Declared competing interests of authors
Mark T Drayson reports personal fees from Abingdon Health (Abingdon Health, York, UK) outside the submitted work. Stella Bowcock reports personal fees from Amgen (Amgen, CA, USA) and Celgene (Celgene, NJ, USA) outside the submitted work, non-financial support to attend educational meetings and has a patent issued for a device broadly related to the work. Tim Planche reports personal fees from Pfizer (Pfizer, CT, USA), Actellion (Actellion, Allschnil, Switzerland) and Astellas (Astellas Pharma, Tokyo, Japan) outside the submitted work. Kwee Yong reports grants from Janssen (Janssen Pharmaceutica, Beerse, Belgium), Celgene and Chugai (Chugai Pharmaceutical Co Tokyo, Japan) outside the submitted work.
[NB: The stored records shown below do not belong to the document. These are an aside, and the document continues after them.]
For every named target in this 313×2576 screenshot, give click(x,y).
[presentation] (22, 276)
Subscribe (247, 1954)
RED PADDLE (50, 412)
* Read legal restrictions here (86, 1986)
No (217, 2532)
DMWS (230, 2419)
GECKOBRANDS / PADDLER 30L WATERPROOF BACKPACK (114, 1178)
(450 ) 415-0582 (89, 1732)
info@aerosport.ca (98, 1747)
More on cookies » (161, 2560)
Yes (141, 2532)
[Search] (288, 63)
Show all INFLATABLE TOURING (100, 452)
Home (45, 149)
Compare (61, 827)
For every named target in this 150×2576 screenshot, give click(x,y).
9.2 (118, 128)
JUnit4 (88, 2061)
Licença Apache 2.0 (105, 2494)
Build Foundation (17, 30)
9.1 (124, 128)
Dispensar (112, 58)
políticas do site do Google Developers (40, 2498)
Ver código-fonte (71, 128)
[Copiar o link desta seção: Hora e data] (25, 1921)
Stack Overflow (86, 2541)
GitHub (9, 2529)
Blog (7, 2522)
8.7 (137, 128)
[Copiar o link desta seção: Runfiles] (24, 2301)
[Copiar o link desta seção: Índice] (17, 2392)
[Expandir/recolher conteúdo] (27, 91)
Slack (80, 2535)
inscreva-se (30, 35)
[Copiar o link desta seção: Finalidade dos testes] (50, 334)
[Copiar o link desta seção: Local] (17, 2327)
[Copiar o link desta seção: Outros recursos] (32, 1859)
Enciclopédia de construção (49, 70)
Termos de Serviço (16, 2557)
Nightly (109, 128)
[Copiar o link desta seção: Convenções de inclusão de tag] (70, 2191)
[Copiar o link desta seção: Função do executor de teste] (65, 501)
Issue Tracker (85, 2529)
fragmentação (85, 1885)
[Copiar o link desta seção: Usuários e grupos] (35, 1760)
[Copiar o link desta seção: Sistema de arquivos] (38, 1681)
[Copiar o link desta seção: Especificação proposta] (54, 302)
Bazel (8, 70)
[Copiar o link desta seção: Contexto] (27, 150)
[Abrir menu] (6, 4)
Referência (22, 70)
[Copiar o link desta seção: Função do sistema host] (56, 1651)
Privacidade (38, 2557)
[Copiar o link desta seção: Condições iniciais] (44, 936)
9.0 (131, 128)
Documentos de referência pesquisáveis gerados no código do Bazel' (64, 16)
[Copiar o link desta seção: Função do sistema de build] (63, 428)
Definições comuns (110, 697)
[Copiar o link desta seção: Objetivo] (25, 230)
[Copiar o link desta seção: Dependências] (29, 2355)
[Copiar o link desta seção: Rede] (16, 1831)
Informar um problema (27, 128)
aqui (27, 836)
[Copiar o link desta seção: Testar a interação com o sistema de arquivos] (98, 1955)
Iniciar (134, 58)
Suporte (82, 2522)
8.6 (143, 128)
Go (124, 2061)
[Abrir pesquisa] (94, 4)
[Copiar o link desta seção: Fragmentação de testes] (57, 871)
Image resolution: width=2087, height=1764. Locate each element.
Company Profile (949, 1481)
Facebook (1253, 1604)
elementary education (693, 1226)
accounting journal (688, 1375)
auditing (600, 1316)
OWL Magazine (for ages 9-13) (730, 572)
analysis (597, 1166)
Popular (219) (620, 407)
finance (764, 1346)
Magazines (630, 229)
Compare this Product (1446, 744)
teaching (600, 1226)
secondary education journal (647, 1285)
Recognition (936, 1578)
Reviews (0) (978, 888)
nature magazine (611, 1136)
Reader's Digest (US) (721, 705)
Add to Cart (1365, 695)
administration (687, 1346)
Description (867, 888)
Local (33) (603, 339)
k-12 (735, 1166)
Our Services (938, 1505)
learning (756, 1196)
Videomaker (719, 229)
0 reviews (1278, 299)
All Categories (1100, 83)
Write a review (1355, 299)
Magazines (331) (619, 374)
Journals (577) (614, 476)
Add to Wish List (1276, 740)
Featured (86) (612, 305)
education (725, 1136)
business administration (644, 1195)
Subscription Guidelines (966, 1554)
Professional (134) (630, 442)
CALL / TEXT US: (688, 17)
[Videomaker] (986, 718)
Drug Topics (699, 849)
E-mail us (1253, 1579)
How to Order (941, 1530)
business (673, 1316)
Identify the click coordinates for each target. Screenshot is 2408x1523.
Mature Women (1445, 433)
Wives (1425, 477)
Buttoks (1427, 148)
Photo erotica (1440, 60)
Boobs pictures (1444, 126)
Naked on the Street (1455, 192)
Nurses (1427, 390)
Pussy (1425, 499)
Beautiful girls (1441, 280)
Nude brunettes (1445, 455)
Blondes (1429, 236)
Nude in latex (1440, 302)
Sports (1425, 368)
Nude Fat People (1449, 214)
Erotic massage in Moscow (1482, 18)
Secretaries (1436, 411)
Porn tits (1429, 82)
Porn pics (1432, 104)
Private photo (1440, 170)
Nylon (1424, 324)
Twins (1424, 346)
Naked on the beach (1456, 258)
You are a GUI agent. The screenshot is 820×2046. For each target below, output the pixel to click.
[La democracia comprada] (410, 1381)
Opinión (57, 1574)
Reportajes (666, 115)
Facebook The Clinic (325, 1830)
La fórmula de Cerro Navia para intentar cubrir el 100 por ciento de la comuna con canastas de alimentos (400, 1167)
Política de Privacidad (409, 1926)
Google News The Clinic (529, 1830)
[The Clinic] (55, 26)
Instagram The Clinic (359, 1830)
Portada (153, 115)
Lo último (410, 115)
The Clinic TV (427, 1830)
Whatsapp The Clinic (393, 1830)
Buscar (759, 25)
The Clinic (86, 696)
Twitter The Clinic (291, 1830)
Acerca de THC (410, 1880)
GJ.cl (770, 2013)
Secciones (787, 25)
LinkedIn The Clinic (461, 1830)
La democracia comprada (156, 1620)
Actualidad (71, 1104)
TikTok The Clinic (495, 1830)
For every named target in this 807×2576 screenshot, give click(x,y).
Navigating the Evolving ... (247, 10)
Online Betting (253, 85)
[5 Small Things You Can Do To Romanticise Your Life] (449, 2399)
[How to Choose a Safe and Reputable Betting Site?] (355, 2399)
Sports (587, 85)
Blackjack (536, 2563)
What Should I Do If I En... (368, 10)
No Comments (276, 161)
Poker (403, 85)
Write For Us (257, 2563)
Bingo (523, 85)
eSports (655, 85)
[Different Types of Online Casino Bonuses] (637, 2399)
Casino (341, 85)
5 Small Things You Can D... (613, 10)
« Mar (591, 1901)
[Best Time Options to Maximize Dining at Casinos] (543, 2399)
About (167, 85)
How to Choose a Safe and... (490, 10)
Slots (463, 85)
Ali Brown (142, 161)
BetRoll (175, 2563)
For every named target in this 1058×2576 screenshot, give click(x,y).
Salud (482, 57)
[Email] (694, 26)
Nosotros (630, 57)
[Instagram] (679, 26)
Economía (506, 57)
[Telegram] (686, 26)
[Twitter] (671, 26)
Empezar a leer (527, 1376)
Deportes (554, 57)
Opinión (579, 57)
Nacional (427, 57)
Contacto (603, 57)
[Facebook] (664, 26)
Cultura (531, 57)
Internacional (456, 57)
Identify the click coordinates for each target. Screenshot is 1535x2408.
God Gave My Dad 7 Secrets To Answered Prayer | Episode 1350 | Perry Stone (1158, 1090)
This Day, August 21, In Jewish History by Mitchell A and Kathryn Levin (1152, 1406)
David Meads is a member of the National Institute for Health Research (NIHR) Health Technology Assessment (HTA) European Economic and Social Committee (EESC) Methods Group and the NIHR HTA EESC Panel. Claire T Hulme is a member of the NIHR HTA Commissioning Board. Janet A Dunn is a member of the NIHR Efficacy and Mechanism Evaluation board.
Last reviewed: June 2017; Accepted: March 2018.